В этом общем мнении образованных людей, знающих о планетах и о Птолемее, об астрологии и космосе, время стало пониматься так: оно идет потому, что существует и движется с неизреченной точностью и стройностью хор небесных светил. Их движение и дает нам, производит время. Время не есть космос, предупреждал Аристотель. Время есть космос, отложилось в умах.

С этим общераспространенным предрассудком и вступил в полемику Августин Блаженный, о котором нельзя не упомянуть, завершая здесь древние главы. Его «Исповедь», написанная как страстный монолог, обращенный к Богу, поражает глубиной проникновения в духовную природу человека. Августин своей «Исповедью» и другими книгами, своей подвижнической деятельностью ищет Бога в душе. Его в целом не интересуют физические основы мироздания, ему безразлично, как все устроено.

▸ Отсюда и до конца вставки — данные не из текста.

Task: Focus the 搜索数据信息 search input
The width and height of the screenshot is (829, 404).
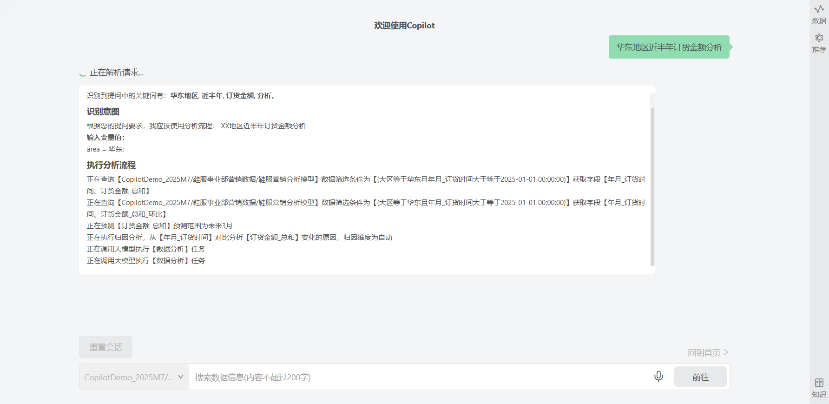Action: tap(418, 377)
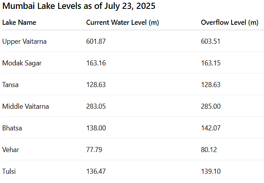Screen dimensions: 264x183
Task: Select the Bhatsa lake name
Action: point(12,128)
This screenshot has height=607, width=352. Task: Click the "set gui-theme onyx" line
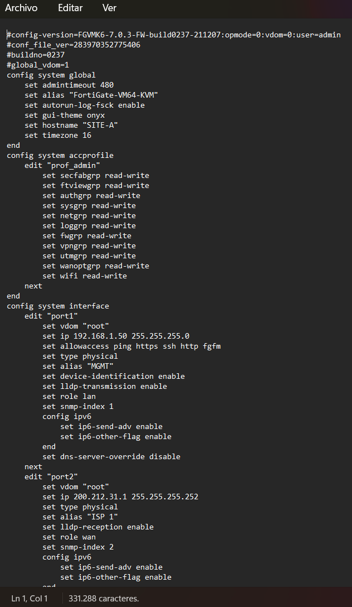click(x=65, y=115)
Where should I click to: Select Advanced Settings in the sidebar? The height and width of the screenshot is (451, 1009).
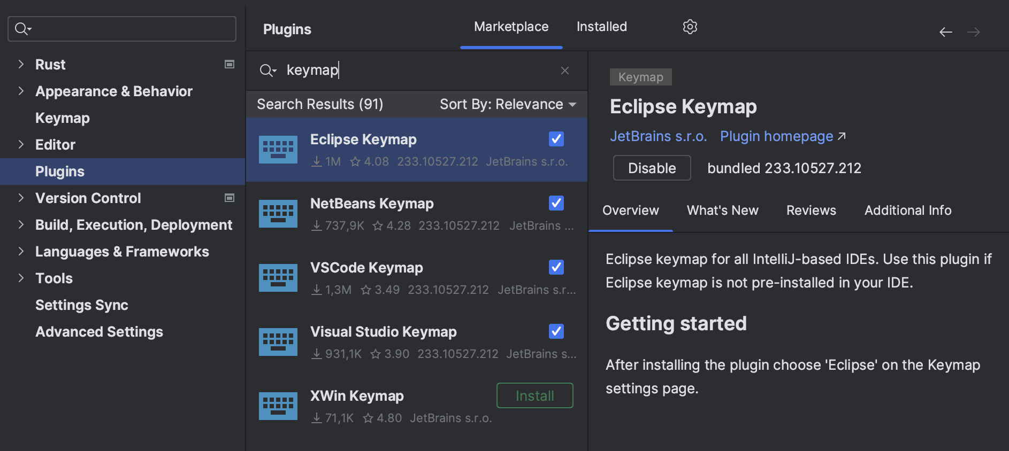coord(99,332)
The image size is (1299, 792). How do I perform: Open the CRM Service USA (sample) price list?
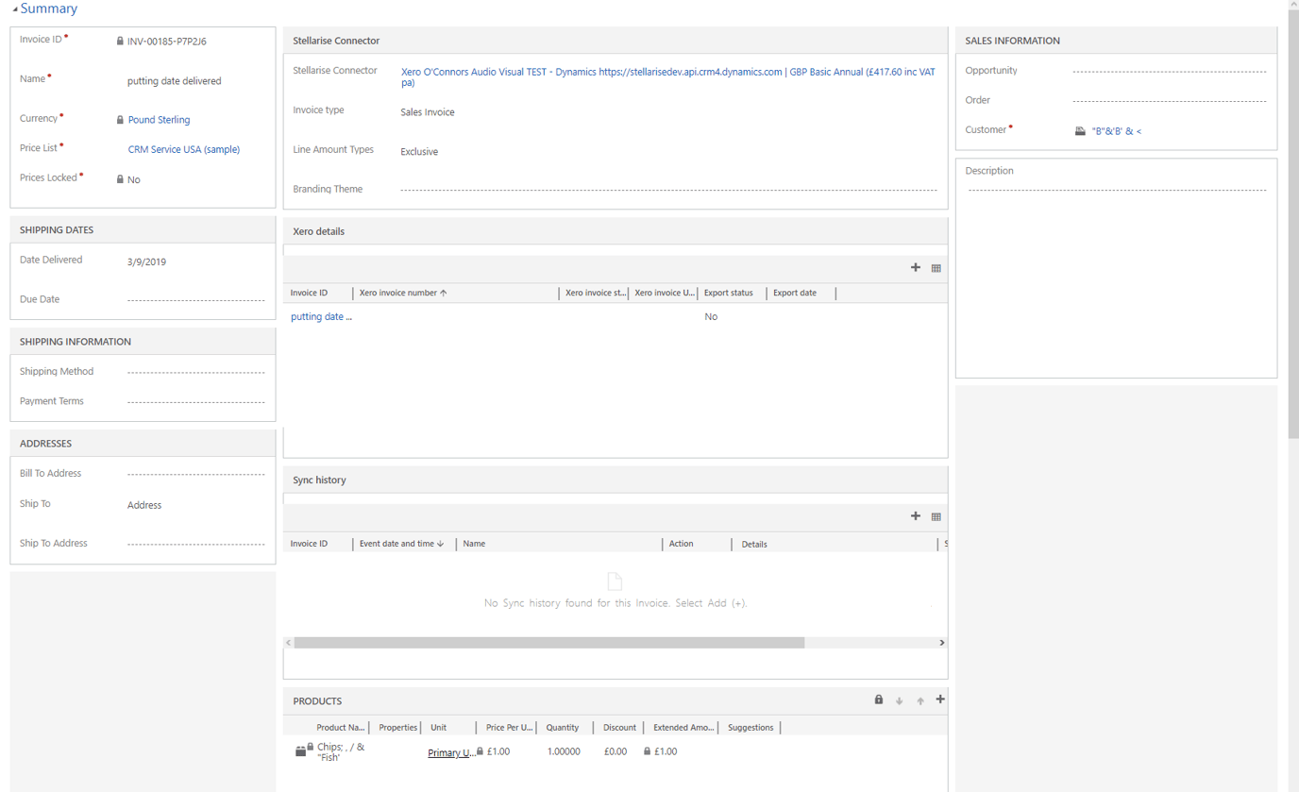pos(183,149)
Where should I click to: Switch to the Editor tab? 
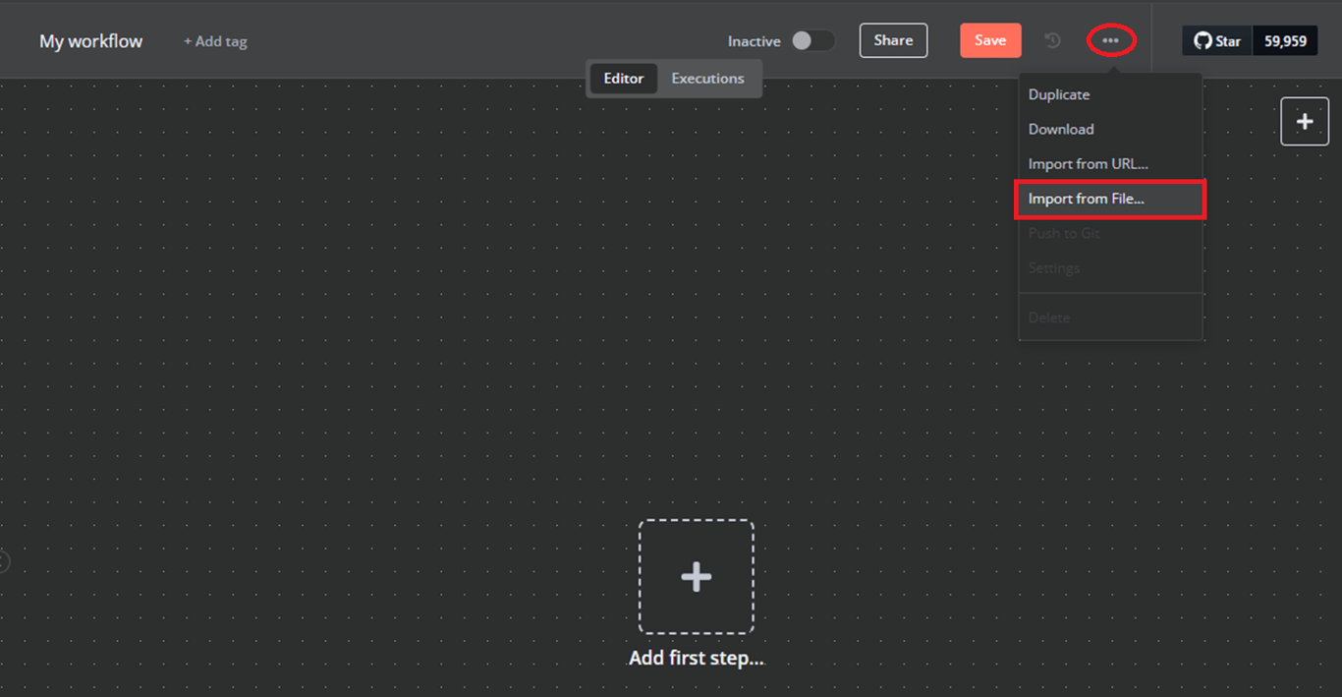tap(624, 78)
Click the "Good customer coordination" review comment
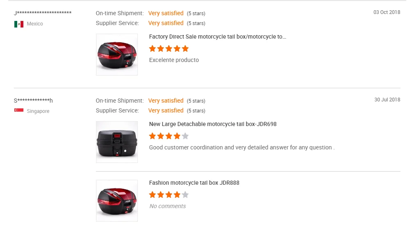The width and height of the screenshot is (414, 227). (242, 147)
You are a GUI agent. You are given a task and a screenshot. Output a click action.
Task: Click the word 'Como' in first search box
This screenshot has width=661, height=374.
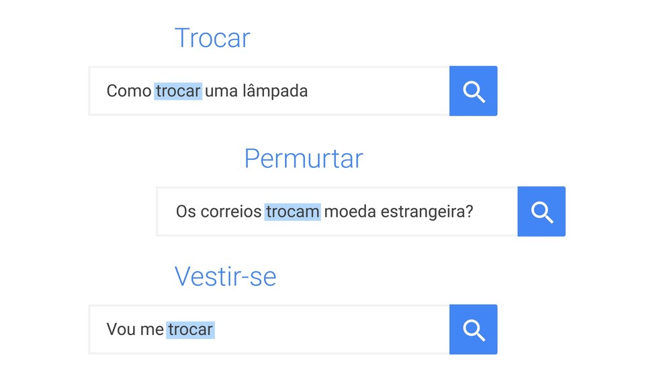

Град Небесный для него Град Божий, а не космический, он ставит главной задачей спасение души, а не познание физического мира.

Но почему-то из всех характеристик тленного мира время неизменно останавливает его внимание. Вероятно, таков был сам склад его ума, загадка временности не давала ему покоя. Поэтому помимо главных, нравственных аргументов, связующих нас с Высшим Существом, его «Исповедь» наполнена рассуждениями о времени и вечности. В целом он на новом этапе повторяет основные конструкции Аристотеля, но вносит в них новые оттенки и повышенную эмоциональность.

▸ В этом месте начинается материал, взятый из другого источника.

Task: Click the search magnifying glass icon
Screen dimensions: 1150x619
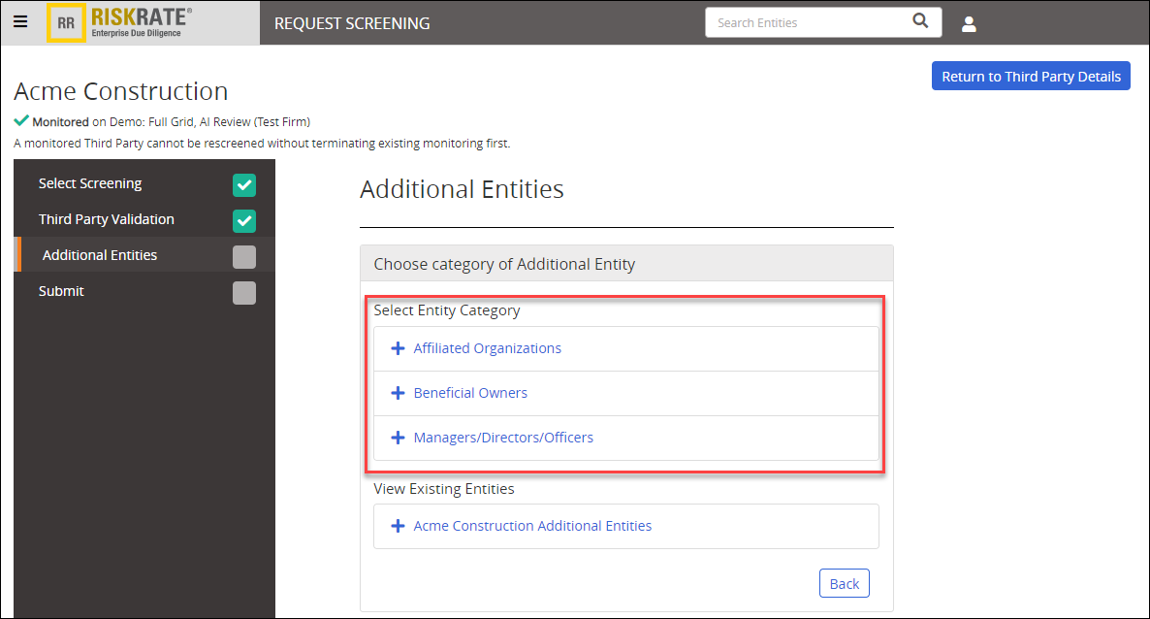Action: tap(920, 21)
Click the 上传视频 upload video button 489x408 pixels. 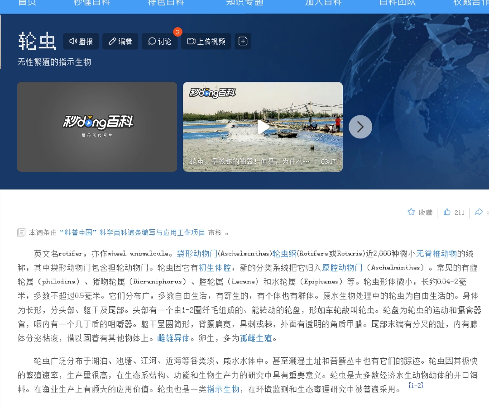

«Я слышал от одного ученого человека, что движение Солнца, Луны и звезд и есть время, но я с этим не согласен. Почему тогда не считать временем движение всех тел? Если бы светила небесные остановились, а гончарное колесо продолжало двигаться, то не было бы и времени, которым мы измеряем его обороты?» – спрашивает Августин[36].

Так чем же отличается колесо горшечника от небесных тел и почему оно не может быть «генератором» времени в такой же степени, как Луна, Солнце и все остальные движущиеся в мире тела? Августин вспоминает знаменитый библейский пример об Иисусе Навине, который, одолевая врага в битве и видя, что наступает ночь, попросил Солнце не двигаться. По его молитве чудо произошло, солнце замерло на своем пути, и он смог довершить свою победу. «Но шло ли тогда время?» – вот что спрашивает Августин. Конечно, шло, отвечает он, ведь течение событий не остановилось.

«Пусть же никто не говорит мне, что движение небесных тел и есть время… Итак, я вижу, что время есть некая протяженность»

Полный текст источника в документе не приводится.